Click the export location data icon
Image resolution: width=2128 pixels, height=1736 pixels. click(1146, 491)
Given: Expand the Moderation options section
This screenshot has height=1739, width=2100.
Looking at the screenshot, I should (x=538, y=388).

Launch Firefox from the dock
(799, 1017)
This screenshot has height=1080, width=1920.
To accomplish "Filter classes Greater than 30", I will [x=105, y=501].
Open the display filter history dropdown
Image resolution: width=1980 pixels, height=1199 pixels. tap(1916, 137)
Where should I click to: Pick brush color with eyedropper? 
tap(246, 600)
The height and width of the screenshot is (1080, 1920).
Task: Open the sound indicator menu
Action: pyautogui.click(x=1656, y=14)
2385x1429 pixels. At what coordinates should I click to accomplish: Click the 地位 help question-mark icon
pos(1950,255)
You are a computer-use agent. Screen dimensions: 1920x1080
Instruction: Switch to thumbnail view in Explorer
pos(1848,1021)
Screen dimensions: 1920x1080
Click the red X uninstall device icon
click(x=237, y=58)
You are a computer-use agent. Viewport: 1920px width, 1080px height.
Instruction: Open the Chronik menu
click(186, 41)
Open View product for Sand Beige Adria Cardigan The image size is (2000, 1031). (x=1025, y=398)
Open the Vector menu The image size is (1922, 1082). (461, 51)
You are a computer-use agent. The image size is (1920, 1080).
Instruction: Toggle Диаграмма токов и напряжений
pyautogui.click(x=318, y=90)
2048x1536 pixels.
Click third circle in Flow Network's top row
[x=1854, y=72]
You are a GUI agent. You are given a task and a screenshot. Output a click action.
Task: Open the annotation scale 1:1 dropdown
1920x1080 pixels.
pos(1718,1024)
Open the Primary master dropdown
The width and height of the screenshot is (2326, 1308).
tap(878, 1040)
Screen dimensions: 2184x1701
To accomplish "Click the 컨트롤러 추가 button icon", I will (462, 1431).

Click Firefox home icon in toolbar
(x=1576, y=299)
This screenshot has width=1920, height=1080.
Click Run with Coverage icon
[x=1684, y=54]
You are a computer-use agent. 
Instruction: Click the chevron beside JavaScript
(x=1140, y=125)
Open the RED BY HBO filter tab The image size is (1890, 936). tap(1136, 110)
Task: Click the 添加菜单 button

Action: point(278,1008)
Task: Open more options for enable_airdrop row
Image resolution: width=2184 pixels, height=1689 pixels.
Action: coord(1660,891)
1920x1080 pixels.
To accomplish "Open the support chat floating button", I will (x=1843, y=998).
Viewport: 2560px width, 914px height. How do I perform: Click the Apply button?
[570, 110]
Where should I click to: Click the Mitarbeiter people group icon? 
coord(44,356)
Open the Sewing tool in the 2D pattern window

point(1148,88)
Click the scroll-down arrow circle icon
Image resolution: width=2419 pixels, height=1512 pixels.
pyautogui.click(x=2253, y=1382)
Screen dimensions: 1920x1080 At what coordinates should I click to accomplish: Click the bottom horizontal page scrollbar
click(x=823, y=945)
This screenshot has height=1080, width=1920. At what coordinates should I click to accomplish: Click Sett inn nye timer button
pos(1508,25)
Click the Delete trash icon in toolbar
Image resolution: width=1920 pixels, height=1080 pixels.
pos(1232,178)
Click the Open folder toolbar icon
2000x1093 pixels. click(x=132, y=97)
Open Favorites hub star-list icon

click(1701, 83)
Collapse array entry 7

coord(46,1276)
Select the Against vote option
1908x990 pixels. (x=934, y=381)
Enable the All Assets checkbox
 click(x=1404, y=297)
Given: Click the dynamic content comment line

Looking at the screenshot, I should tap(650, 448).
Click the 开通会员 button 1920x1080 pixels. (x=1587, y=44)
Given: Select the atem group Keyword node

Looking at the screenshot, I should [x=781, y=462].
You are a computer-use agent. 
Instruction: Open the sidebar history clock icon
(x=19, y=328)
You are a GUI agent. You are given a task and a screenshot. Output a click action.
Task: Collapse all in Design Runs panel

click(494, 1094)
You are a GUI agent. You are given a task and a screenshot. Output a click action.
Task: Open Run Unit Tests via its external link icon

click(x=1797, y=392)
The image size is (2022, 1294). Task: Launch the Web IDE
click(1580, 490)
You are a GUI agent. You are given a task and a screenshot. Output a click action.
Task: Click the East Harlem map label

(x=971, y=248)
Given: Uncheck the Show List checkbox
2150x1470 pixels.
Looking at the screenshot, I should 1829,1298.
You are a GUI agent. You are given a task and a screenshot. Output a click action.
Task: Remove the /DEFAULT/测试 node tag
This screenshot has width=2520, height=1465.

*What you will do*: All of the data above should be transcribed exactly.

*Result of the task*:
Click the export location data icon
Image resolution: width=2128 pixels, height=1736 pixels. click(1146, 491)
Given: Expand the Moderation options section
This screenshot has height=1739, width=2100.
Looking at the screenshot, I should (x=538, y=388).

Launch Firefox from the dock
(799, 1017)
This screenshot has height=1080, width=1920.
To accomplish "Filter classes Greater than 30", I will [x=105, y=501].
Open the display filter history dropdown
Image resolution: width=1980 pixels, height=1199 pixels. tap(1916, 137)
Where should I click to: Pick brush color with eyedropper? 
tap(246, 600)
The height and width of the screenshot is (1080, 1920).
Task: Open the sound indicator menu
Action: pyautogui.click(x=1656, y=14)
2385x1429 pixels. At what coordinates should I click to accomplish: Click the 地位 help question-mark icon
pos(1950,255)
You are a computer-use agent. Screen dimensions: 1920x1080
Instruction: Switch to thumbnail view in Explorer
pos(1848,1021)
Screen dimensions: 1920x1080
Click the red X uninstall device icon
click(x=237, y=58)
You are a computer-use agent. Viewport: 1920px width, 1080px height.
Instruction: Open the Chronik menu
click(186, 41)
Open View product for Sand Beige Adria Cardigan The image size is (2000, 1031). (x=1025, y=398)
Open the Vector menu The image size is (1922, 1082). (461, 51)
You are a computer-use agent. The image size is (1920, 1080).
Instruction: Toggle Диаграмма токов и напряжений
pyautogui.click(x=318, y=90)
2048x1536 pixels.
Click third circle in Flow Network's top row
[x=1854, y=72]
You are a GUI agent. You are given a task and a screenshot. Output a click action.
Task: Open the annotation scale 1:1 dropdown
1920x1080 pixels.
pos(1718,1024)
Open the Primary master dropdown
The width and height of the screenshot is (2326, 1308).
tap(878, 1040)
Screen dimensions: 2184x1701
To accomplish "Click the 컨트롤러 추가 button icon", I will (462, 1431).

Click Firefox home icon in toolbar
(x=1576, y=299)
This screenshot has width=1920, height=1080.
Click Run with Coverage icon
[x=1684, y=54]
You are a computer-use agent. 
Instruction: Click the chevron beside JavaScript
(x=1140, y=125)
Open the RED BY HBO filter tab The image size is (1890, 936). tap(1136, 110)
Task: Click the 添加菜单 button

Action: point(278,1008)
Task: Open more options for enable_airdrop row
Image resolution: width=2184 pixels, height=1689 pixels.
Action: coord(1660,891)
1920x1080 pixels.
To accomplish "Open the support chat floating button", I will (x=1843, y=998).
Viewport: 2560px width, 914px height. How do I perform: Click the Apply button?
[570, 110]
Where should I click to: Click the Mitarbeiter people group icon? 
coord(44,356)
Open the Sewing tool in the 2D pattern window

point(1148,88)
Click the scroll-down arrow circle icon
Image resolution: width=2419 pixels, height=1512 pixels.
pyautogui.click(x=2253, y=1382)
Screen dimensions: 1920x1080 At what coordinates should I click to accomplish: Click the bottom horizontal page scrollbar
click(x=823, y=945)
This screenshot has height=1080, width=1920. At what coordinates should I click to accomplish: Click Sett inn nye timer button
pos(1508,25)
Click the Delete trash icon in toolbar
Image resolution: width=1920 pixels, height=1080 pixels.
pos(1232,178)
Click the Open folder toolbar icon
2000x1093 pixels. click(x=132, y=97)
Open Favorites hub star-list icon

click(1701, 83)
Collapse array entry 7

coord(46,1276)
Select the Against vote option
1908x990 pixels. (x=934, y=381)
Enable the All Assets checkbox
 click(x=1404, y=297)
Given: Click the dynamic content comment line

Looking at the screenshot, I should tap(650, 448).
Click the 开通会员 button 1920x1080 pixels. (x=1587, y=44)
Given: Select the atem group Keyword node

Looking at the screenshot, I should [x=781, y=462].
You are a computer-use agent. 
Instruction: Open the sidebar history clock icon
(x=19, y=328)
You are a GUI agent. You are given a task and a screenshot. Output a click action.
Task: Collapse all in Design Runs panel

click(494, 1094)
You are a GUI agent. You are given a task and a screenshot. Output a click action.
Task: Open Run Unit Tests via its external link icon

click(x=1797, y=392)
The image size is (2022, 1294). Task: Launch the Web IDE
click(1580, 490)
You are a GUI agent. You are given a task and a screenshot. Output a click action.
Task: Click the East Harlem map label

(x=971, y=248)
Given: Uncheck the Show List checkbox
2150x1470 pixels.
Looking at the screenshot, I should 1829,1298.
You are a GUI agent. You are given a task and a screenshot. Output a click action.
Task: Remove the /DEFAULT/测试 node tag
This screenshot has width=2520, height=1465.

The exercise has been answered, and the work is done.